Given instruction: Extract every line from the entries below that contains the word "second", matching case.
===== Data
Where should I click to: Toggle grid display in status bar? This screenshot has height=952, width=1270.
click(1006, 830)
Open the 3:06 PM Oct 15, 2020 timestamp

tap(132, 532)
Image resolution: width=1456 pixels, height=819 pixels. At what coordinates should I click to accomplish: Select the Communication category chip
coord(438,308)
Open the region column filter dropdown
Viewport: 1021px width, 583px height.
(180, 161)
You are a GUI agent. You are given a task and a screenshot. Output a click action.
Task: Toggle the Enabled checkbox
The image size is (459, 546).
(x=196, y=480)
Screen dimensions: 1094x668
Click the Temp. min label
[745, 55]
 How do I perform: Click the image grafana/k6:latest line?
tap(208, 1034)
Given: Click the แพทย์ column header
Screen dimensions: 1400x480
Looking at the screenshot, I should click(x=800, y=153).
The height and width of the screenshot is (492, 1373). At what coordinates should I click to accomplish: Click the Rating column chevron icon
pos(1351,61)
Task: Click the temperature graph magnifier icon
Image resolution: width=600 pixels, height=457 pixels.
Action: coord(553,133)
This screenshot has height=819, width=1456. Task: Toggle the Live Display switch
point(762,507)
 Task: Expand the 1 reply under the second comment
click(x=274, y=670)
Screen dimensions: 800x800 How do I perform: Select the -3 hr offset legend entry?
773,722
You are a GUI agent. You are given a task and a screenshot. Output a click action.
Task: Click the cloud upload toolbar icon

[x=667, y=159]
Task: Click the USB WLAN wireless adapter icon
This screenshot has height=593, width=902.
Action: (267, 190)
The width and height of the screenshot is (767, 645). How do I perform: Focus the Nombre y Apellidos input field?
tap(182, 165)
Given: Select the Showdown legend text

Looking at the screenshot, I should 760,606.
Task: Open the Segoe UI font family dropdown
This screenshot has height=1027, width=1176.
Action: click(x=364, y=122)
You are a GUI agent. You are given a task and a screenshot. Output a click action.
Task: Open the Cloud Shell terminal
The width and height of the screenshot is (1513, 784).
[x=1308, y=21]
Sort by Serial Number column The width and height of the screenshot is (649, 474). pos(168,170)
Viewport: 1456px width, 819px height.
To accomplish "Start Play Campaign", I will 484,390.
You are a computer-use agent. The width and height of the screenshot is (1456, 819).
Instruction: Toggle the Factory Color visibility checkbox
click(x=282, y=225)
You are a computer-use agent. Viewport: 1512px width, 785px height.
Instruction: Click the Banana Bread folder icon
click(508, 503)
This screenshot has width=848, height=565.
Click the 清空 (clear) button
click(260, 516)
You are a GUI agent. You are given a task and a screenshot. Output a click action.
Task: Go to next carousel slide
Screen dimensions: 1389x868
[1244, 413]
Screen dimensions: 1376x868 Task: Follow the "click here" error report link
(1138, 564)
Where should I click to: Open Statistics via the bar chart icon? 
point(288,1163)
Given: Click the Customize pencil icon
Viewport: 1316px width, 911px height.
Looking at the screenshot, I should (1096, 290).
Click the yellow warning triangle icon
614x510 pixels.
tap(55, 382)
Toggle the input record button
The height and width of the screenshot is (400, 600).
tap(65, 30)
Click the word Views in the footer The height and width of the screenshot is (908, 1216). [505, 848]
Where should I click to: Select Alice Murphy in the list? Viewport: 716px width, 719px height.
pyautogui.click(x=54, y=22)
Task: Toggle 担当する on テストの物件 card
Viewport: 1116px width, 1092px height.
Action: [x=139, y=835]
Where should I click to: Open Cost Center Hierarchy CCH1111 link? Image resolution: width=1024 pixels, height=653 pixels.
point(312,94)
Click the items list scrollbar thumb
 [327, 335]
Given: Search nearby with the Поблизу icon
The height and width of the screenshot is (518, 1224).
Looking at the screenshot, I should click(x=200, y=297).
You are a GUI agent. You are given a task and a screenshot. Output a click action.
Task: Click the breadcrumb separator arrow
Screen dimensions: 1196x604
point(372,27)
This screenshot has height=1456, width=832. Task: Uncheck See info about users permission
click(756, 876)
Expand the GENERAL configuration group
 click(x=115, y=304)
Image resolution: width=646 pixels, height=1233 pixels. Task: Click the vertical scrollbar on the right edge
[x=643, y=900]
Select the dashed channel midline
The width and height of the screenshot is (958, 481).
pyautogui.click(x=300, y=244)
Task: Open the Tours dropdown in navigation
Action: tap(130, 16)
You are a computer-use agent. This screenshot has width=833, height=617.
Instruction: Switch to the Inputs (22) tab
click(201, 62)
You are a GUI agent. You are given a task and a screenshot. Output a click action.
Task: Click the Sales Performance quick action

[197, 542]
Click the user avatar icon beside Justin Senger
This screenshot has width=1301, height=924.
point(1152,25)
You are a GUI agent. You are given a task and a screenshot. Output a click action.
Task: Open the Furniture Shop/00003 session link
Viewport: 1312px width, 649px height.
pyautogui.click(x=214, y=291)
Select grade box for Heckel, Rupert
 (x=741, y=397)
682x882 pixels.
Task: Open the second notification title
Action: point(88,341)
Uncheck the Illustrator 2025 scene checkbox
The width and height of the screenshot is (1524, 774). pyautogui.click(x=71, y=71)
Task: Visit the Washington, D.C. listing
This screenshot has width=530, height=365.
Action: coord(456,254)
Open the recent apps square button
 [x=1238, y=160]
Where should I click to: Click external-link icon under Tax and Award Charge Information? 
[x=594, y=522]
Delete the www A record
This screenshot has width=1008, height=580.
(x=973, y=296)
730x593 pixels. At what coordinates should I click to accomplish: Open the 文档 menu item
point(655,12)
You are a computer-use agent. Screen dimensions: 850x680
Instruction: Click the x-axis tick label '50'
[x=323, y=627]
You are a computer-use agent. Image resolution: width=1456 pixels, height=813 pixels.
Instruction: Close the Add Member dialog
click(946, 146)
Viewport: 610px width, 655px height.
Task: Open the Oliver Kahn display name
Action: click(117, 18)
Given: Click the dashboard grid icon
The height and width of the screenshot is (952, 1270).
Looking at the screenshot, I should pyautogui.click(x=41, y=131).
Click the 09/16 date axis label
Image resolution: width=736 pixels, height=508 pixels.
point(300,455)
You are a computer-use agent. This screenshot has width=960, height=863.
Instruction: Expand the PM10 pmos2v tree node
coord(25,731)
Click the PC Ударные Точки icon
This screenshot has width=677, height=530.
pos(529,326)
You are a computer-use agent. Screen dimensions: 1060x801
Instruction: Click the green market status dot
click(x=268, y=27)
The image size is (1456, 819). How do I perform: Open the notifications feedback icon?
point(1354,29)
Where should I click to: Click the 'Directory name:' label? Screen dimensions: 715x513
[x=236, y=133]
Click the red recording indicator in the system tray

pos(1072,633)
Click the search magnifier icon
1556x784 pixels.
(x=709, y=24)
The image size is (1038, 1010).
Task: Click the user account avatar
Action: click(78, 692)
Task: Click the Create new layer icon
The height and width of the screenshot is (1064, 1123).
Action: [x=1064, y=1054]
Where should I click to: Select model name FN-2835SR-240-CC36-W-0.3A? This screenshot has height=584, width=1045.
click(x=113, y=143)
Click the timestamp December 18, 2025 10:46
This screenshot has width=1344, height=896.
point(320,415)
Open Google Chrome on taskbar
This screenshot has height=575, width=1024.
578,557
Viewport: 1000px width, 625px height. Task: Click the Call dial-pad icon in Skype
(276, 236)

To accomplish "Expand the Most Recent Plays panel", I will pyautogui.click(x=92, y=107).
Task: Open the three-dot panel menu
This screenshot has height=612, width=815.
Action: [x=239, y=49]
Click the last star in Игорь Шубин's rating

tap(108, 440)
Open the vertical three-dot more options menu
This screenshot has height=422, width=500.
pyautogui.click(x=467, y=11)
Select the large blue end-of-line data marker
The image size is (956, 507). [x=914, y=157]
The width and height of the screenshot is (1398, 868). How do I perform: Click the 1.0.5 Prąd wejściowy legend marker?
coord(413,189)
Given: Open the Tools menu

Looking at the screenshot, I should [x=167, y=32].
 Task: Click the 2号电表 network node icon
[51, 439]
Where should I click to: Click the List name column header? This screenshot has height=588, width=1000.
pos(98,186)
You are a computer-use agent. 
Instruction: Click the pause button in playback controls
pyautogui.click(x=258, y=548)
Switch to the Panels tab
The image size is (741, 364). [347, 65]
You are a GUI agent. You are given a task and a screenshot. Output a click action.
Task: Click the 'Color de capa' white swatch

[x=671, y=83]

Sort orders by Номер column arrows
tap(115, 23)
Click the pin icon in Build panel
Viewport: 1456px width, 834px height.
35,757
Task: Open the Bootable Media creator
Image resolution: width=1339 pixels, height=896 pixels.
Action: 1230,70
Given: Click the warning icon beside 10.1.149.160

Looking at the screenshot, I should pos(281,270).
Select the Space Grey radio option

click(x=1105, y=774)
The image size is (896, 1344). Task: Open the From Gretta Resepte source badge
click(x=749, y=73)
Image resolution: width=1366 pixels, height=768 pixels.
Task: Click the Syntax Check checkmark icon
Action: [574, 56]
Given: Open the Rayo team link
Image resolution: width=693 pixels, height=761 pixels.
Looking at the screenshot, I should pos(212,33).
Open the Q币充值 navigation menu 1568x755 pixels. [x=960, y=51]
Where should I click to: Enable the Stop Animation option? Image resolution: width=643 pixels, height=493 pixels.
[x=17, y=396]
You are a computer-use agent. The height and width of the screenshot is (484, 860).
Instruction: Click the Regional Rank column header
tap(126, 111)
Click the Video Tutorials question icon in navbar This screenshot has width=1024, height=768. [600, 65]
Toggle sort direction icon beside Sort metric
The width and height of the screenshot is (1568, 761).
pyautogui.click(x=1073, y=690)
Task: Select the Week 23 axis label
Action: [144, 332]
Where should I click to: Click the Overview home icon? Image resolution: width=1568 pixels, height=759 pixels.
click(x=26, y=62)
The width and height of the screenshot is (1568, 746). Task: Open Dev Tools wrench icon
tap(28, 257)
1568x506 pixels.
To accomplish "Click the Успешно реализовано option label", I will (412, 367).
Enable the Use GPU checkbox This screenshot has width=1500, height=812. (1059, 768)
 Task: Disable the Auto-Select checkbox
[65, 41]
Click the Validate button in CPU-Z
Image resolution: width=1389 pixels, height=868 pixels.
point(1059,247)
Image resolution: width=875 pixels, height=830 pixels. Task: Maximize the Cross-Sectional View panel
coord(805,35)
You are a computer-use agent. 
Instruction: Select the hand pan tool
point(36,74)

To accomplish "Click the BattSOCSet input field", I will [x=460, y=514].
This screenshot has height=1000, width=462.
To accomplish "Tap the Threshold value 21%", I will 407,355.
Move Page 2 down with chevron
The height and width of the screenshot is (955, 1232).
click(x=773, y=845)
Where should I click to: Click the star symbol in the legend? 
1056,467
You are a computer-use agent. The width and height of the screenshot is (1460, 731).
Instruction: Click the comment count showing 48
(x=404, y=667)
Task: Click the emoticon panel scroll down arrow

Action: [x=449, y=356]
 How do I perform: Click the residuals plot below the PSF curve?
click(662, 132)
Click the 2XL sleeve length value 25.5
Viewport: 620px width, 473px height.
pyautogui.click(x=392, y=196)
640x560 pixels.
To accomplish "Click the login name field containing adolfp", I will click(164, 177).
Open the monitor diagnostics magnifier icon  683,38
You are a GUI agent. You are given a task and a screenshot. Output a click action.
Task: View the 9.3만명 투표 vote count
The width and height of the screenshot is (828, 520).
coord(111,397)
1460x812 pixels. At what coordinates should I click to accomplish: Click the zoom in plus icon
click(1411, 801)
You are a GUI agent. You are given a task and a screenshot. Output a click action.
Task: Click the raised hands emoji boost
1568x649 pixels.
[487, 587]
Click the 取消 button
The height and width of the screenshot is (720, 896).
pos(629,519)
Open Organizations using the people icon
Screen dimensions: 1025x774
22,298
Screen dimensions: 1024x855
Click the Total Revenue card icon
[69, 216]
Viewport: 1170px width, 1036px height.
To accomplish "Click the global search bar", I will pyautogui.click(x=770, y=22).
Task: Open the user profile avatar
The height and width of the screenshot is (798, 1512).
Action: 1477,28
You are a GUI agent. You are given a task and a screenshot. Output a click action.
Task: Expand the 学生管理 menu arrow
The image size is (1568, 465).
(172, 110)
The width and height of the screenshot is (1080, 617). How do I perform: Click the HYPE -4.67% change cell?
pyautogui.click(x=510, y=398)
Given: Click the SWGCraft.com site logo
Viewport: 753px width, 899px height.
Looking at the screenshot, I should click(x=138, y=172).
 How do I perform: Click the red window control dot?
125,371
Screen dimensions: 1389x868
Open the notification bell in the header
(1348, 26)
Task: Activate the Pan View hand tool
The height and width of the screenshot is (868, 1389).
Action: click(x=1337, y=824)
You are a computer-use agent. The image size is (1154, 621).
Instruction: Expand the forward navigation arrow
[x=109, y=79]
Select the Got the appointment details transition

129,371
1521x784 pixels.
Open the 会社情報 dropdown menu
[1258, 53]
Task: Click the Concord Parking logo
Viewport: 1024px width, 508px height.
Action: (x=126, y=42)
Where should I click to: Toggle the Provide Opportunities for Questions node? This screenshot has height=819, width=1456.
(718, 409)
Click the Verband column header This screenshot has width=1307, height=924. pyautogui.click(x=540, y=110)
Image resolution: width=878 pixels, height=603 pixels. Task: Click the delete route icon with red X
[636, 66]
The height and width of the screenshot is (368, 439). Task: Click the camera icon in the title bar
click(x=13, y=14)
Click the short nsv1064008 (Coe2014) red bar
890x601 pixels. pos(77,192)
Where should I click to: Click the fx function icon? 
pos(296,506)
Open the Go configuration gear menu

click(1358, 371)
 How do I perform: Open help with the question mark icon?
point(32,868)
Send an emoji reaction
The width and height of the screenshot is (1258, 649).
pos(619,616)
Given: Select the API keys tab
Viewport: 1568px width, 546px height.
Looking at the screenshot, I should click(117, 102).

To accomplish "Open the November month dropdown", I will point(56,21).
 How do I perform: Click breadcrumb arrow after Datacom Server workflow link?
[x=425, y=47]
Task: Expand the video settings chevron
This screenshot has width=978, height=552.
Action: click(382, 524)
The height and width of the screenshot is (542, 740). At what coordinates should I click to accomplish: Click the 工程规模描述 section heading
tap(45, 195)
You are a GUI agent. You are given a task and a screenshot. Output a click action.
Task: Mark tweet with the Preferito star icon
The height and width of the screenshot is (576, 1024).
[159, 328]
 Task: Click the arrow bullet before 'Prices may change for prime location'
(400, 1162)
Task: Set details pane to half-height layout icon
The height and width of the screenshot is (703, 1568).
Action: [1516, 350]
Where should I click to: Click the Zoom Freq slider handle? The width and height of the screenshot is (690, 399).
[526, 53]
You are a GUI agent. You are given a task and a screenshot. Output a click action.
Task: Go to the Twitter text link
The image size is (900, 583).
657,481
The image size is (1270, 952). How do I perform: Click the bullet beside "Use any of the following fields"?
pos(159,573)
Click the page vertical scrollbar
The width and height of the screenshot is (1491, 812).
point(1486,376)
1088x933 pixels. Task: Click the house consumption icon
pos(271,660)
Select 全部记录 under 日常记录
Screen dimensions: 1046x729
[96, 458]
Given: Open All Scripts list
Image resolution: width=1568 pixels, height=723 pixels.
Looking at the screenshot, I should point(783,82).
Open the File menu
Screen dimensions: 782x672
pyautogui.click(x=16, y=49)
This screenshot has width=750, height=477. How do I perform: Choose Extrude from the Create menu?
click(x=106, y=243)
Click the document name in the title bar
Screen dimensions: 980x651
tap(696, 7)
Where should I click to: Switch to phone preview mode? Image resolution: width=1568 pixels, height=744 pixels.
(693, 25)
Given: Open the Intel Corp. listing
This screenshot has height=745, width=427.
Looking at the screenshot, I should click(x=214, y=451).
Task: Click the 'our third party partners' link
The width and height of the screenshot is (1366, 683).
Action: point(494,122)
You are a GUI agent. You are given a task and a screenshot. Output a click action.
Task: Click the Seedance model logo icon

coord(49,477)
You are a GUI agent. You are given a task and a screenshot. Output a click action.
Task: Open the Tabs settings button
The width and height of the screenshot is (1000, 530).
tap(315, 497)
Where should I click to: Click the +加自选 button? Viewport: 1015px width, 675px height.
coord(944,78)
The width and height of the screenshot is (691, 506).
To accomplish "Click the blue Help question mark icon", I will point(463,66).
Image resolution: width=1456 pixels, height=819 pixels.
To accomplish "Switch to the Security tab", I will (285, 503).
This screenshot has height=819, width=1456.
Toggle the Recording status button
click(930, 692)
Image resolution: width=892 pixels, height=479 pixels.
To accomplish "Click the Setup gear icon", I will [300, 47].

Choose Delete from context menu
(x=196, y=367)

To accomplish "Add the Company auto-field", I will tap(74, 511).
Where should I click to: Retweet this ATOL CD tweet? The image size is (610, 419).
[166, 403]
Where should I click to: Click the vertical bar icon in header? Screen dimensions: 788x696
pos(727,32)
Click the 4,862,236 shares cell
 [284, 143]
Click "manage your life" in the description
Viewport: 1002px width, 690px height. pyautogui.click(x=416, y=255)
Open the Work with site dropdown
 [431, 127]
==========
Solution to this exercise:
 Task: Expand the 1 reply under the second comment
Task: Open the second notification title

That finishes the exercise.